On 04.06.20 18:55, Milles, Eric (TR Tech, Content & Ops) wrote:
I am suggesting that when a closure is encountered, it is treated like an 
optional branch of the code. So assignments within alter the inferred type the 
same way an assignment within an if with no else would.

sure I am for that, but I am not sure we are doing those right either ;)

I am not looking to examine the code flow and distinguish between closure 
executed immediately and closure that is executed asynchronously or later or 
not at all.

me neither

[...]
If you are talking about using a union type,

did not want to really use that word, because I think people understand
different things about it, but basically yes. Let me call it Least Upper
Bounds Union Type (LUBU)

I don't think that is the safe way to go.  Static compilation is enforcing a 
typecast to the inferred type and this is a runtime error for 9344.

If you say that then

class A{}
class B{}

def a = new A()
a = new B()

must fail, because the inferred type for a is A, so I cannot assign B to
it. That is quite far away from the initial idea. Of course you are more
referring to

class A{}
class B{}
class C{}

def a = new A()
if (b) {
  a = new B()
}
a = new C()

but again, each of these assignments are legal in my opinion. The real
question should be if in

class A {}
class B extends A{ def b() {}}
class C extends A{}

def x = new B()
if (true) { x = new C() }
def z = x
z.b()

The call z.b() is legal. And my answer is here with LUBU yes, with LUB,
as we have defined it probably no. But I find the later not intuitive.

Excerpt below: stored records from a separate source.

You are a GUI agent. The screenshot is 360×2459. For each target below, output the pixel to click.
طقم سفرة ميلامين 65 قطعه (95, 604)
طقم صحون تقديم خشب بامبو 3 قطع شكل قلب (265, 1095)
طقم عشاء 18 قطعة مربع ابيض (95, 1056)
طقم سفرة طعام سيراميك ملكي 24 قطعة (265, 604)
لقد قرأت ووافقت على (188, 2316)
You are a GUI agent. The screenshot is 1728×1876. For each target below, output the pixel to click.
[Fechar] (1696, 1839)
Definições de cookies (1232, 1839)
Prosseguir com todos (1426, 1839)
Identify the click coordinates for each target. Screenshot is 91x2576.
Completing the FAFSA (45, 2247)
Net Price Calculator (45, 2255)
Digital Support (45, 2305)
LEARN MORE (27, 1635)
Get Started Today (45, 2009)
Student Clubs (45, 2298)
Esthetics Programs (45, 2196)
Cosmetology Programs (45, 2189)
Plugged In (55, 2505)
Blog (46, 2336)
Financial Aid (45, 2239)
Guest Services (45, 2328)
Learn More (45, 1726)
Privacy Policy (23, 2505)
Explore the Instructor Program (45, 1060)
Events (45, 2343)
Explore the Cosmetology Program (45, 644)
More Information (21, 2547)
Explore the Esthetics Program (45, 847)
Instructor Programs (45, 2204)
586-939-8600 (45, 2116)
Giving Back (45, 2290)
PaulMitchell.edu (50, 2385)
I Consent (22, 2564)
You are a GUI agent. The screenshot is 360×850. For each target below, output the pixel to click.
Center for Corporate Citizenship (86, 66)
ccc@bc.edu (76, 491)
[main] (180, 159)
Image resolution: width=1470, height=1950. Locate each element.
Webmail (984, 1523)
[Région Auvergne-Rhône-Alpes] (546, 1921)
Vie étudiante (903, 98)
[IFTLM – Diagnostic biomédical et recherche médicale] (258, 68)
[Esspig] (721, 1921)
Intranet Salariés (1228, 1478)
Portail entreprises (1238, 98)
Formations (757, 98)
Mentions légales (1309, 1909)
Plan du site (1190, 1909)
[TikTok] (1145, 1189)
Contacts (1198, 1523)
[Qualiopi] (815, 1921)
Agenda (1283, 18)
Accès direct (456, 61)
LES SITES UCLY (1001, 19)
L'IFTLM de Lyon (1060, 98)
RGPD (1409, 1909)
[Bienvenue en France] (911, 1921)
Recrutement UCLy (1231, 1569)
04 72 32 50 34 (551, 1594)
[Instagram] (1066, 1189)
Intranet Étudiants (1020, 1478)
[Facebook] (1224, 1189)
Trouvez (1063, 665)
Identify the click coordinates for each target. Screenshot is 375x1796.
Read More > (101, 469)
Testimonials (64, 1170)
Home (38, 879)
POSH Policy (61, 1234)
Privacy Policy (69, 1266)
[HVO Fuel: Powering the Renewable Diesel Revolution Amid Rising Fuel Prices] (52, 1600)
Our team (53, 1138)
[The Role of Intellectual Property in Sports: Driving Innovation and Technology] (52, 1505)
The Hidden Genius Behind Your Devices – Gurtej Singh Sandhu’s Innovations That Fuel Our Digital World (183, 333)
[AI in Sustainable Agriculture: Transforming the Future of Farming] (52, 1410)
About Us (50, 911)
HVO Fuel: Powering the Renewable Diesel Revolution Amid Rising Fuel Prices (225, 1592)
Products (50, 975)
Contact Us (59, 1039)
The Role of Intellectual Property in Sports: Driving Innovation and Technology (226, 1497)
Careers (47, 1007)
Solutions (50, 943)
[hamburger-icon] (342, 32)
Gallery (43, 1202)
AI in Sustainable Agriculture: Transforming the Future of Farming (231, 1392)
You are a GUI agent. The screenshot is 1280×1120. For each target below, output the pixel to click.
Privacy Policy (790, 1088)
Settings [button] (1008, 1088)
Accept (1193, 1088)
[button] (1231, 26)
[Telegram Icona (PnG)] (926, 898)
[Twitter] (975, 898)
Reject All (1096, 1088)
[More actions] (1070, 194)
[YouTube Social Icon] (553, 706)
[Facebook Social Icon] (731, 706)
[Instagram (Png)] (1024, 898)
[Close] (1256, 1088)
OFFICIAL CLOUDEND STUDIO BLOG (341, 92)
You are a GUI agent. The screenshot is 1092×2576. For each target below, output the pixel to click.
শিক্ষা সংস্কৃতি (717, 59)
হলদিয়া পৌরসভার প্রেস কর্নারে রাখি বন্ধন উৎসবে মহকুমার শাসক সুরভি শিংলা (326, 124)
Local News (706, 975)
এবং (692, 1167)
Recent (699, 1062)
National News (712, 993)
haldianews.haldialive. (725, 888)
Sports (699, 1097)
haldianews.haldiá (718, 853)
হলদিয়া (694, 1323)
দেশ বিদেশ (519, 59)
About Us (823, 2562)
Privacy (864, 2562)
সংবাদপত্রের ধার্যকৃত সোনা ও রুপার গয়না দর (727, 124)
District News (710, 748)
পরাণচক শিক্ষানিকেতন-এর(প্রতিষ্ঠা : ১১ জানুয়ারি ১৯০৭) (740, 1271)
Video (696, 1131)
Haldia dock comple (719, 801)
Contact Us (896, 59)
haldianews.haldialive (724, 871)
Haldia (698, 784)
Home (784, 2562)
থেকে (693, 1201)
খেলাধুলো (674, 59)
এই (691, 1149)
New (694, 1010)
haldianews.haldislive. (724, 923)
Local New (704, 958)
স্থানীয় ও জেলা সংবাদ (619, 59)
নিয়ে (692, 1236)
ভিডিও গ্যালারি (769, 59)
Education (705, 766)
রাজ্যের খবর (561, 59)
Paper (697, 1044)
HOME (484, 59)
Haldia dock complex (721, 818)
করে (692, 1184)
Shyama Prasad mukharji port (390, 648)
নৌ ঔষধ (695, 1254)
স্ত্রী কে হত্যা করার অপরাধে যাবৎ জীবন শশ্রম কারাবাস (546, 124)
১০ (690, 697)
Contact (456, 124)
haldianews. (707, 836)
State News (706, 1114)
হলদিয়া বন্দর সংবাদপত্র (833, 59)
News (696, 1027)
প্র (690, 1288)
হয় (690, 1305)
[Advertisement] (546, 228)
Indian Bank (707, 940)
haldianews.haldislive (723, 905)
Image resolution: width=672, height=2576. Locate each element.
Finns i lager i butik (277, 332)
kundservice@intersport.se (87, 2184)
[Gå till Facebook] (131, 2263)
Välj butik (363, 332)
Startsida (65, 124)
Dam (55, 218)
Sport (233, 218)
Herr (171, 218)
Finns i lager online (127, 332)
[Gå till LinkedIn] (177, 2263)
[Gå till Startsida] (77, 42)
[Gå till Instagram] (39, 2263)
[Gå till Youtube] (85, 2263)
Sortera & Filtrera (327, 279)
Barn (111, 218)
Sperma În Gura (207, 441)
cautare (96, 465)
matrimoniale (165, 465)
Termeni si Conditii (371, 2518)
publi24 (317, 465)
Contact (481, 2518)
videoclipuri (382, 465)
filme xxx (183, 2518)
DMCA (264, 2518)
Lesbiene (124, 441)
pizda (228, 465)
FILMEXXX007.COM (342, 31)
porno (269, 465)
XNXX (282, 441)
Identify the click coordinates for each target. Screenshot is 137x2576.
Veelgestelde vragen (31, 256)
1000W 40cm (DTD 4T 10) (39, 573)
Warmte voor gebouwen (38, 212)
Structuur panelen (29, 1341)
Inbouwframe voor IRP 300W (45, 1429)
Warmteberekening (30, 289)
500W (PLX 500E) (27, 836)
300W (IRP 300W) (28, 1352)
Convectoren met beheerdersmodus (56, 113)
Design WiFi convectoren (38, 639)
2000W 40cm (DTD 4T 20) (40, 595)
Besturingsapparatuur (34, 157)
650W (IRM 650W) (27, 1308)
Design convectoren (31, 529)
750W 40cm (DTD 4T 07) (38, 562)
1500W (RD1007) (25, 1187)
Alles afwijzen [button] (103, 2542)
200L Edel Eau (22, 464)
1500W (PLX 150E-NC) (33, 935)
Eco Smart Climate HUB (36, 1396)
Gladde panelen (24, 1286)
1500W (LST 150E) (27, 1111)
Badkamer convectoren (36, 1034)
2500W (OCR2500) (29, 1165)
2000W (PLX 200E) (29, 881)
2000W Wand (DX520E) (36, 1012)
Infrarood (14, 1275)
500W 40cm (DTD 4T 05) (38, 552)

Of course if we want to define intuitive as "do it like Java", we make
def an alias for var, take its semantics and give up on Flow typing in
general. Then my two examples here should both fail compilation on the
reassignment. If we do not give up on flow typing, then I would like to
know why the assignment should not be legal. And if it is legal in the
if-branch, then why not in the Closure block?